O fato de isso ainda não ter acontecido não é evidência de que não acontecerá. Isso apenas comprova a sabedoria do famoso lembrete de Adam Smith: “há muita ruína em uma nação”. Podemos nos recuperar de insensatezes episódicas, mas se persistirmos nelas, estamos pedindo problemas.

Vamos relembrar a história recente. A última vez que o governo federal dos EUA teve um superávit orçamentário foi em 2001. A dívida federal detida pelo público era de US$ 3,3 trilhões, cerca de 33% do Produto Interno Bruto (PIB), e o governo estava no caminho para quitá-la completamente até o final da década.

Nas duas décadas seguintes, a combinação de cortes de impostos, aumento de gastos, guerras dispendiosas e a pressão fiscal de uma população envelhecida reverteu essa tendência. A dívida nacional detida pelo público agora supera US$ 28 trilhões, representando 99% do PIB. Somente o déficit orçamentário de 2024 será de quase US$ 2 trilhões, o que representa 7% do PIB. A Comissão de Orçamento do Congresso projeta que, até 2035, a dívida detida pelo público ultrapassará US$ 50 trilhões e a dívida total será equivalente a 122% do PIB.

Esses números podem soar abstratos, mas têm consequências reais. Ao longo do último meio século, os pagamentos de juros sobre a dívida federal foram, em média, 2,1% do PIB, em comparação com 3,1% este ano. Se as tendências atuais continuarem, o pagamento anual de juros atingirá US$ 1,7 trilhão — 4,1% do PIB — até 2034.

A Comissão de Orçamento é obrigada a basear suas estimativas na legislação atual, que inclui a extinção planejada já no próximo ano de muitos dos cortes de impostos feitos em 2017. Mas, se os cortes forem prorrogados, isso tornaria as projeções de déficit e dívida ainda piores. O escritório projeta que os gastos com defesa, que foram em média 4,2% do PIB nos últimos 50 anos, encolherão para 2,8% até 2034. O crescente peso dos pagamentos de juros, incluindo aos credores estrangeiros, dificulta a manutenção da segurança nacional de que os EUA precisam.

Talvez porque uma crise da dívida nacional pareça distante e intangível para o americano médio, os eleitores estão focados em questões mais urgentes, como preços elevados, imigração e aborto. Mas é dever dos funcionários públicos — especialmente candidatos a altos cargos — dizer ao povo o que ele precisa saber, não apenas o que quer ouvir. Ignorar questões difíceis pode render ganhos de curto prazo para os políticos, mas as futuras gerações julgarão esse silêncio de forma severa.

A dívida pública dos EUA só cresce/ Ilustração João Brito

Os políticos devem começar falando francamente sobre a rede de segurança social.

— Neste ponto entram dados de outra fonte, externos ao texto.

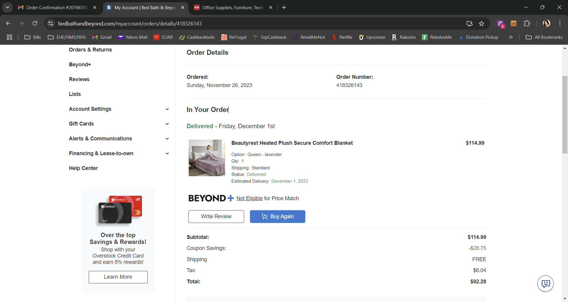Open Orders & Returns in sidebar

91,50
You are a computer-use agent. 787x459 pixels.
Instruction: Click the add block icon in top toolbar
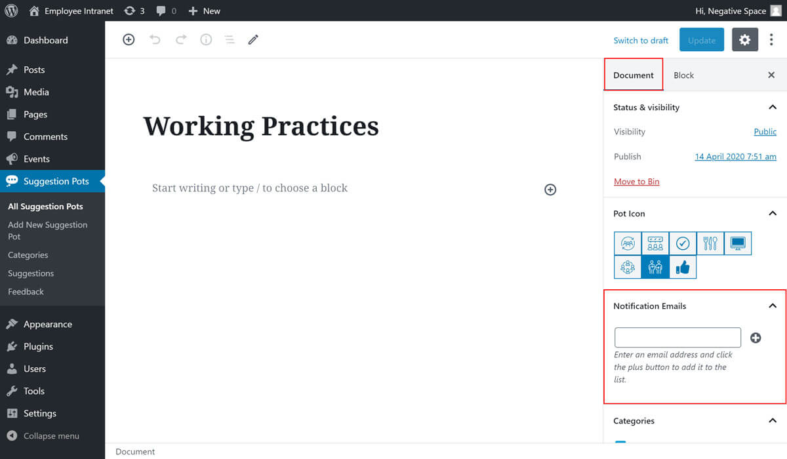pos(129,40)
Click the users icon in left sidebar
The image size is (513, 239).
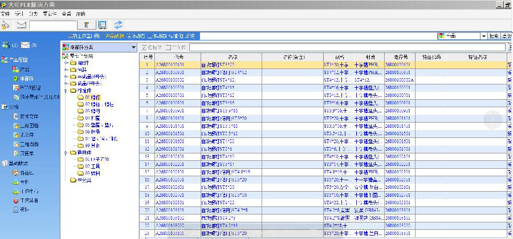(6, 45)
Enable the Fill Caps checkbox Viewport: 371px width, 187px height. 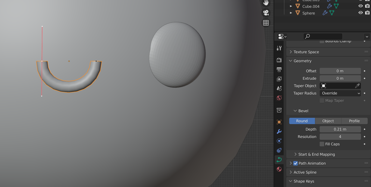pyautogui.click(x=322, y=144)
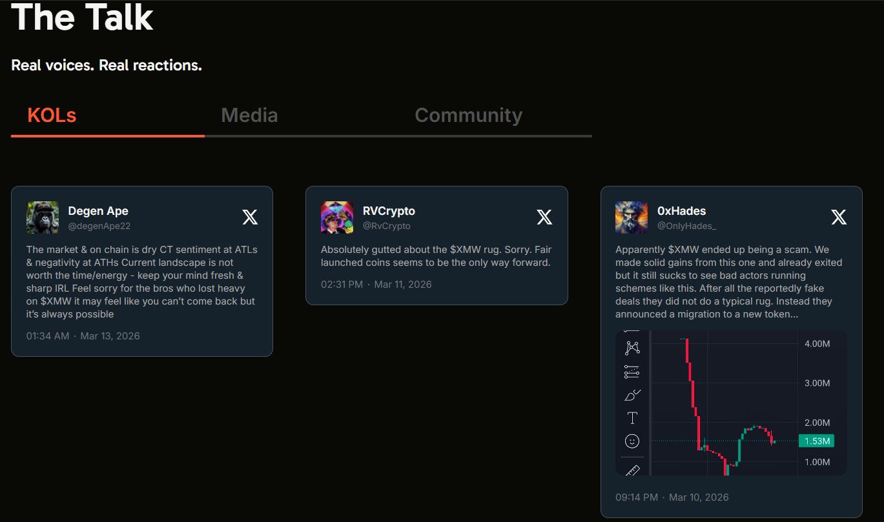
Task: Click the horizontal lines tool above the brush
Action: [632, 372]
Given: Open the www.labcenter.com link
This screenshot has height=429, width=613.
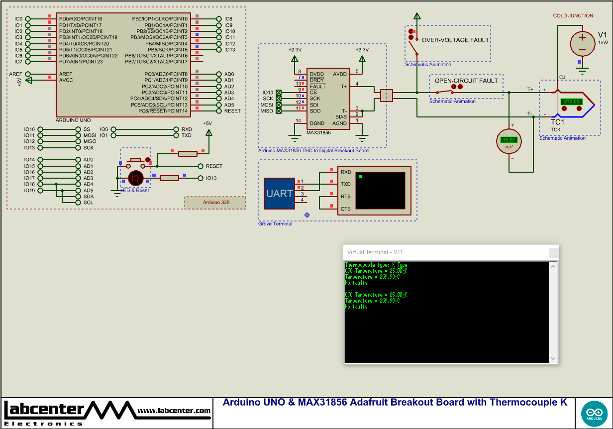Looking at the screenshot, I should (174, 411).
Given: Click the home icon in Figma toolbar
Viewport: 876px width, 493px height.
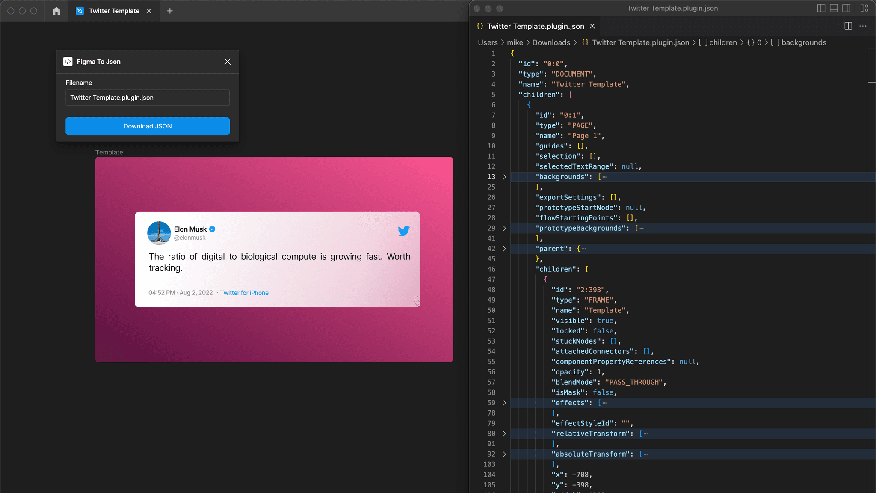Looking at the screenshot, I should 56,11.
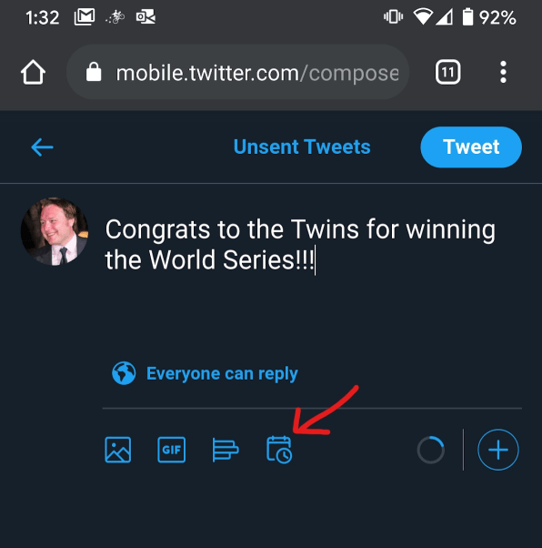Open the schedule tweet calendar icon
Image resolution: width=542 pixels, height=548 pixels.
[279, 450]
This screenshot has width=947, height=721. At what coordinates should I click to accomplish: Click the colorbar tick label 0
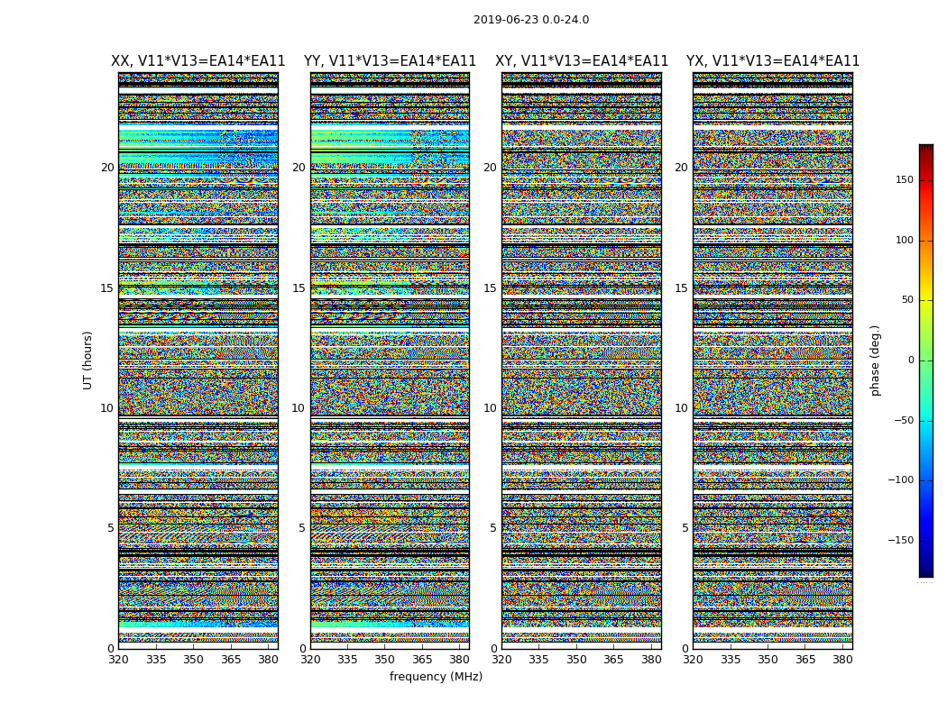click(911, 361)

Donald Trump concorda com Kamala Harris e a maioria dos democratas que a Seguridade Social e o Medicare devem ser preservados para as futuras gerações sem cortes de benefícios. Mas a receita que alimenta esses programas não é suficiente para financiar os benefícios atuais, e ambos estão operando em déficit.

As reservas da Seguridade Social devem se esgotar em 2033, as do Medicare em 2036. Os republicanos que apoiam Trump na Seguridade Social e no Medicare estão tacitamente endossando o aumento de receita para esses programas. Por que não ser transparente com o povo americano sobre a crise que se aproxima e persuadi-los a começar a aumentar gradualmente as receitas fiscais necessárias para evitá-la?

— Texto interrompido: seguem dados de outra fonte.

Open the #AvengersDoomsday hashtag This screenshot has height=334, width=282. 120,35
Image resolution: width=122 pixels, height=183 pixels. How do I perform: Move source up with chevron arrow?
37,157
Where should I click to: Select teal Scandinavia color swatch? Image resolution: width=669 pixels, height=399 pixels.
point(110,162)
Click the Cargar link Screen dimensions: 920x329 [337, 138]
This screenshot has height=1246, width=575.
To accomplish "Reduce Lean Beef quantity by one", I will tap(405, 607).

Os orçamentos equilibrados que tivemos no final do século 20 não voltarão tão cedo. Felizmente, a sustentabilidade fiscal não requer isso. Os políticos devem, no mínimo, estabilizar a dívida pública como uma parcela do PIB para que o peso dos pagamentos de juros e do refinanciamento da dívida cresça no mesmo ritmo da economia.

LEIA MAIS: Agro bomba e exportadoras aproveitam janelas de negociação com o dólar forte

Se as projeções de crescimento econômico anual de 2% e as taxas de inflação de longo prazo forem precisas, essa meta exigiria um corte de cerca de US$ 9 trilhões, ou 40%, além da dívida projetada para a próxima década. Trazer a Seguridade Social e o Medicare de volta ao equilíbrio seria um grande passo em direção a esse objetivo, mas teríamos que fazer mais para alcançá-lo. Não podemos ignorar o déficit e a dívida indefinidamente, mesmo que gostemos de fingir que podemos.